● **Aim of the task**:
Write out each record below exactly as it appears, with no pictures.

(Stored items)
- Opening Delimiter -

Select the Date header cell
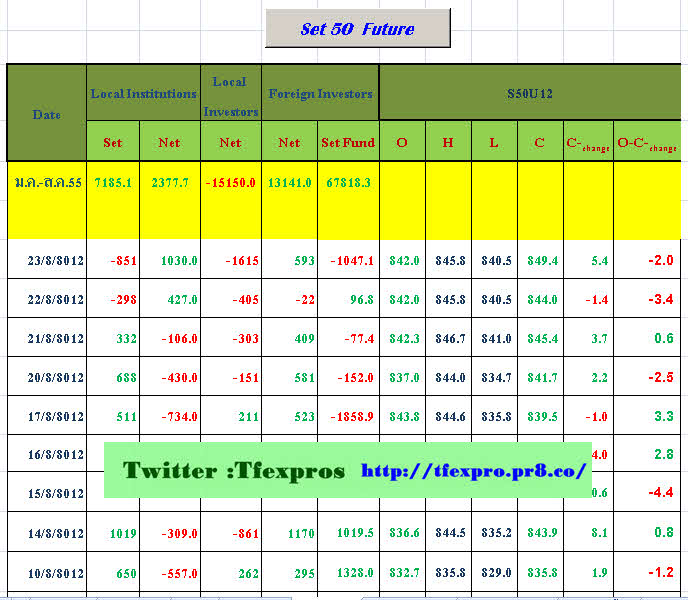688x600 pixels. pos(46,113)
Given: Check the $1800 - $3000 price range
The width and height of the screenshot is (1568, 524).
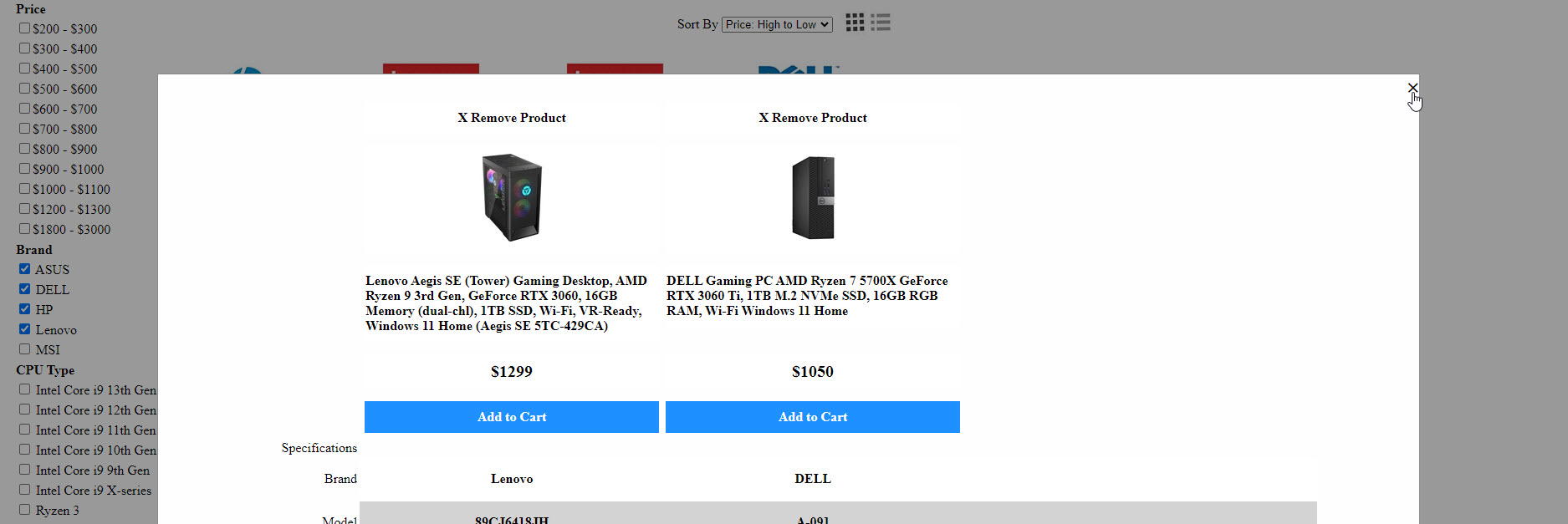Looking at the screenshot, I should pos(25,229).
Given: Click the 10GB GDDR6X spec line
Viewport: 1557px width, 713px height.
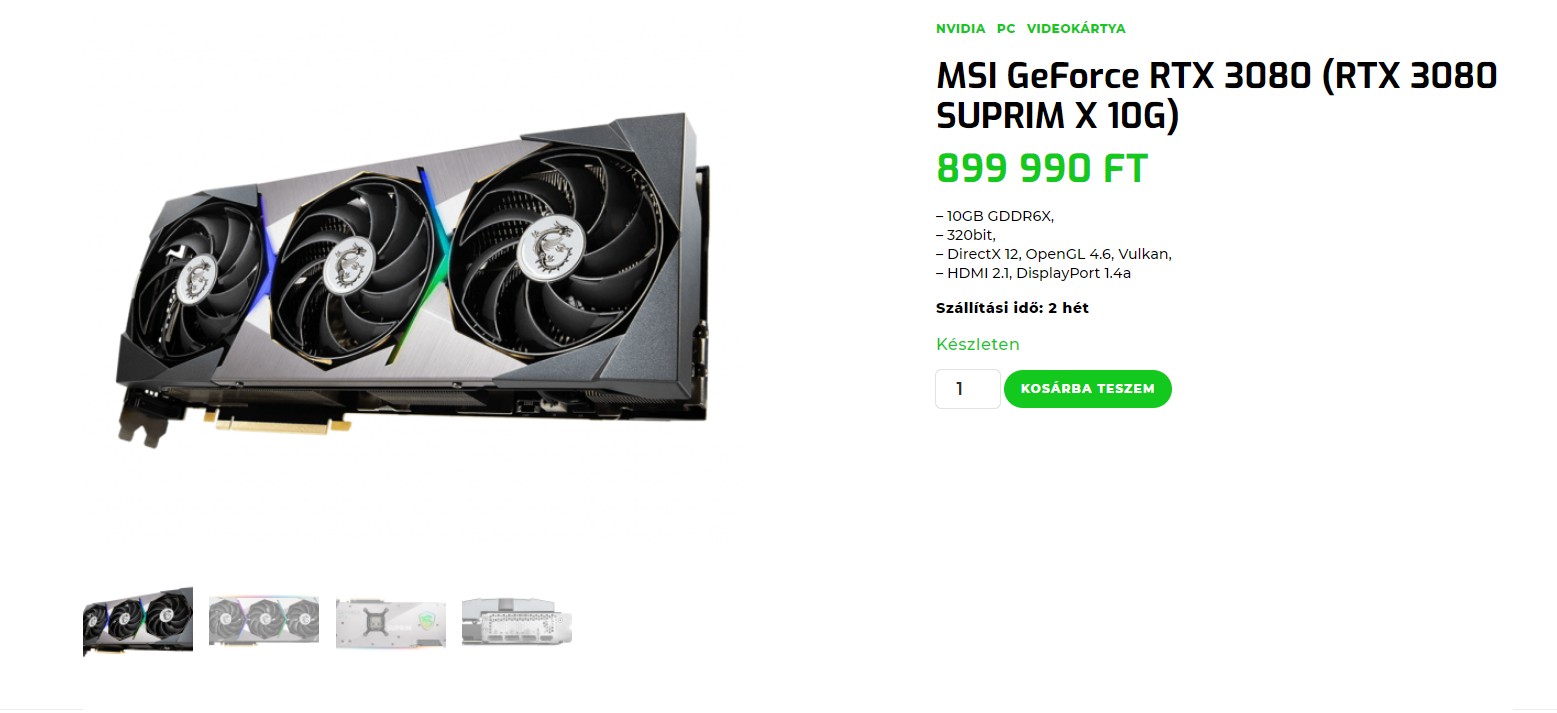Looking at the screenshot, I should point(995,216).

- Closing Delimiter -

● **Solved exercise**:
Select the Date header cell
688x600 pixels. pos(46,113)
Given: Check the $1800 - $3000 price range
The width and height of the screenshot is (1568, 524).
Looking at the screenshot, I should pos(25,229).
Given: Click the 10GB GDDR6X spec line
Viewport: 1557px width, 713px height.
Looking at the screenshot, I should point(995,216).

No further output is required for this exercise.